My DH really dislikes Christmas. He hates the chaos and the noise, the decorations extra clutter around the house, the chintzy music, the artificial happiness, the commercialism, the one-upmanship... it's all his worst things rolled into one, and he just wants to opt out of the whole thing. (We both suspect he is ND but that might be beside the point.) But he's generally pretty decent.
So, things that are important to me or the DC, I take care of. I buy presents for myself and the DC. DH is genuinely not fussed about a present, so I don't usually get him one. I buy (or get down from the loft) the decorations and the tree, although we decorate the tree as a family. I do the grocery shop. He enjoys cooking so we both cook. We have a small, pared down Christmas day, just the 4 of us, consisting of church, presents, a nice meal, and a long walk. We see in-laws either side of Christmas, but I don't buy presents for his side. He sometimes gets his brother something, but his whole family isn't that fussed about gifts. I buy for my side.
We have other family traditions surrounding Christmas that he enjoys and participates in, e.g. a dawn picnic at the winter solstice.

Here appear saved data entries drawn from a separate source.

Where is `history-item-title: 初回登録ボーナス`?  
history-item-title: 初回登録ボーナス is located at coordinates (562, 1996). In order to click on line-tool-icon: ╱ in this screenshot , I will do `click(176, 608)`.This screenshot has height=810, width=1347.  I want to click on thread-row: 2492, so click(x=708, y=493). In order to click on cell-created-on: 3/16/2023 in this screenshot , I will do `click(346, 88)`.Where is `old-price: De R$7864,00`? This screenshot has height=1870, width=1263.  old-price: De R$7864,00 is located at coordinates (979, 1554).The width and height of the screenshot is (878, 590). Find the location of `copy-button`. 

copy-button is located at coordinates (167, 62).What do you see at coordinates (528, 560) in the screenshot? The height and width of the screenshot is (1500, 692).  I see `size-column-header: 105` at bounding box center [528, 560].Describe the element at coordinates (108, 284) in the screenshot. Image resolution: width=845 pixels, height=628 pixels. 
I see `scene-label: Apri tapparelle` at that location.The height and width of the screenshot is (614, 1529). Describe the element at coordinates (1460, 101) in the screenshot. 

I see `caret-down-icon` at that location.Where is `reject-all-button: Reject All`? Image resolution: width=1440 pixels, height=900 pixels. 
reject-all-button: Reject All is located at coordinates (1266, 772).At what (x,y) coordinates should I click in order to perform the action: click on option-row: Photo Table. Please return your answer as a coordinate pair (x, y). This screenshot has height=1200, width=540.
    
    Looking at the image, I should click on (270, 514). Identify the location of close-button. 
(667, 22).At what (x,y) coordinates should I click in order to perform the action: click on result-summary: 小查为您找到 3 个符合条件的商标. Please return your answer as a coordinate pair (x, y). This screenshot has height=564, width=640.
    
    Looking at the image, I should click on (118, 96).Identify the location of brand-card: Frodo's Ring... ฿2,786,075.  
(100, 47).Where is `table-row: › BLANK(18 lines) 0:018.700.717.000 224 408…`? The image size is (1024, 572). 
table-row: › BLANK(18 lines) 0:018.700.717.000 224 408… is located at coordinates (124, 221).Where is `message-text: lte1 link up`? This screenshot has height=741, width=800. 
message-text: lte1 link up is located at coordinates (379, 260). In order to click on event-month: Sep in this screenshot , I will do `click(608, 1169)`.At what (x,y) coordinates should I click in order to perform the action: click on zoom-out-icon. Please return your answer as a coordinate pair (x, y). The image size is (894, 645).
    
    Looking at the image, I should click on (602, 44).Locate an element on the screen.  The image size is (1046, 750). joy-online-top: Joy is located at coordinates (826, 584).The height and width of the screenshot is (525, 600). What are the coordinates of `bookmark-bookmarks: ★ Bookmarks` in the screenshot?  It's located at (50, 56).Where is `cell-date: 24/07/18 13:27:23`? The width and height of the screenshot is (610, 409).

Honestly I love Christmas now that we've pared it back. I stopped doing everything, and realised that most of it really doesn't matter. I used to feel so much pressure to make Christmas into this massive "thing" but actually, if you let loads of it slide and just hang on to the bits that are really important to you, it makes for a much more meaningful, less stressful experience. And, because DH hasn't been completely overstimulated by all the extra stressor, he's in a better frame of mind and doesn't need reminding to act like a normal human being 😉

I think you’ve done that really really well. You’ve kept the bits that are actually important and you are willing to do and dropped everything else. Perfect!